Avec plusieurs semaines de retard, Jean-Claude Mallet rencontrera Nicolas Sarkozy lors d’une réunion d’étape en janvier afin de lui faire part de ses premières propositions.
Guillemette Jolain
à Strasbourg
Pierre-Louis Lensel
à Paris
«Lex Paciferat». Que la loi conduise à la paix. Telle est la devise de la force de gendarmerie européenne (FGE) qui est un exemple de coopérations mixtes, civiles et militaires, encouragées par le nouveau traité européen et souhaitées par la France. Elle effectue actuellement sa première mission en Bosnie-Herzégovine. D'ici janvier, près de 130 hommes de cette unité, composée de gendarmes français, espagnols, portugais, italiens et néerlandais, seront déployés en Bosnie, douze ans après la fin de la guerre. Ils auront pour tâche le maintien de l'ordre, la recherche de renseignements et la lutte contre le crime organisé. Dernièrement, la FGE a mis en place l'état-major à Sarajevo.

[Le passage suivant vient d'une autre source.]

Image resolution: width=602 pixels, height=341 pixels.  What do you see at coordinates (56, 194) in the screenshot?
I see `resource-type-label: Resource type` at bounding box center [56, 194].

Pour cette mission, trois pays ont rejoint les cinq membres de la FGE : la gendarmerie militaire polonaise, qui a un statut de partenaire, et les gendarmeries roumaine et turque, candidates au statut d'observateur. La Lituanie a fait une demande officielle en avril 2007 pour obtenir le statut d'observateur au sein de la FGE. Mais pour le moment, aucune décision n'a été prise. Selon le lieutenant-colonel Fabrice Grandi, «la France pourrait éventuellement profiter de la future présidence de l'Union pour mettre en avant le concept de la FGE dont elle est à l'origine. Dans cette éventualité, si ses efforts sont positivement accueillis par les 27, cela pourrait alors se traduire concrètement par un second engagement opérationnel de la FGE en 2008-2009.»
Un atout pour la PESD
La force de gendarmerie européenne, créée en 2004, est née officiellement le 18 octobre 2007 lors de la signature du traité de la FGE par les ministres de la Défense des cinq pays fondateurs. «Cette signature constitue une avancée fondamentale pour doter l'Union européenne d'un instrument conjoint de riposte policière aux scénarios de crise», a déclaré Rui Pereira, le ministre de l'Intérieur portugais. L'atout principal de la FGE : la possibilité de déployer une force de réaction rapide de 800 hommes dans un délai maximum de 30 jours, au profit de l'Union, ou sous mandat de l'Otan, de l'ONU, ou d'une coalition. Initiée par la France, cette structure dispose d'un état-major permanent basé à Vicenza, en Italie. Pour Karl von Wogau, président de la commission défense du Parlement européen, cette force est une initiative très utile. «Dans des situations comme celle en Bosnie, c'est très important qu'il y ait des gendarmes avec une formation policière et militaire. En Allemagne, nous avons une autre tradition, avec une séparation entre la tâche du policier et du soldat.»